_EXTRAIT DU TEXTE_:

Tunisie : Les Rastas brûlent Babylone à la Médina

«Burn Babylon… burn» clame le reggae man jamaïcain Bobo Niyah. Epaulé par Yah Meek, ces Rastas brûlent Babylone, terme désignant le mal dans le jargon de leur idéologie. Jah Rastafari a été glorifié dans la Médina. Guerre, injustice et oppression ont été descendu en flammes à coups de beats reggae.

Taranim, liturgies, Dhikr, Hadhra et autres, les louanges musulmanes, de toutes sortes, envahissent les scènes des festivals de Tunisie en ce mois de Ramadan. Les chants prétendument «soufis», on en a eu jusqu’à l’ivresse pendant ce Mois Saint, concordant, cette année, avec la saison estivale. Mais le Festival de la Médina est sorti du moule lors de la soirée du dimanche 29 août, tenue aux Jardins du Palais Keireddine. Exit les voix à la gloire d’Allah et chantant la foi musulmane! Place au reggae, à la musique louant Jah Rastafari.

Hommage à Jah… et à Allah !

_TRAVAIL DEMANDÉ_:
A. Dans l'article sur la soirée reggae de la Médina, recopiez tout le passage depuis « Tunisie : Les » jusqu'à « louant Jah Rastafari. ».
B. Traduisez en anglais la phrase suivante de l'article sur la soirée reggae de la Médina : « Jah Rastafari a été glorifié dans la Médina. »

_DONNÉES FOURNIES_:
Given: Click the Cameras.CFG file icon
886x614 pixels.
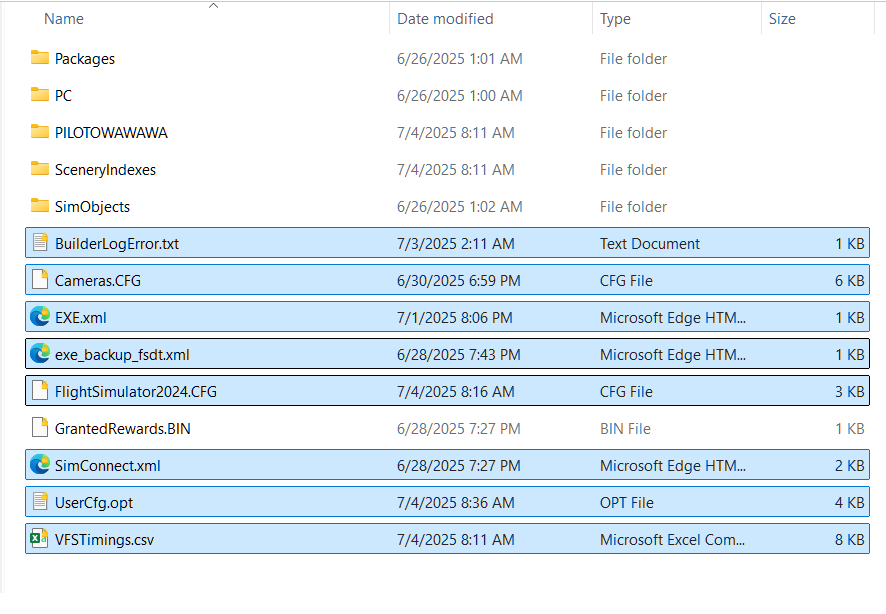Looking at the screenshot, I should coord(40,280).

_RÉPONSES PAR CONSIGNE_:
A.
Tunisie : Les Rastas brûlent Babylone à la Médina

«Burn Babylon… burn» clame le reggae man jamaïcain Bobo Niyah. Epaulé par Yah Meek, ces Rastas brûlent Babylone, terme désignant le mal dans le jargon de leur idéologie. Jah Rastafari a été glorifié dans la Médina. Guerre, injustice et oppression ont été descendu en flammes à coups de beats reggae.

Taranim, liturgies, Dhikr, Hadhra et autres, les louanges musulmanes, de toutes sortes, envahissent les scènes des festivals de Tunisie en ce mois de Ramadan. Les chants prétendument «soufis», on en a eu jusqu’à l’ivresse pendant ce Mois Saint, concordant, cette année, avec la saison estivale. Mais le Festival de la Médina est sorti du moule lors de la soirée du dimanche 29 août, tenue aux Jardins du Palais Keireddine. Exit les voix à la gloire d’Allah et chantant la foi musulmane! Place au reggae, à la musique louant Jah Rastafari.

B. Jah Rastafari was glorified in the Medina.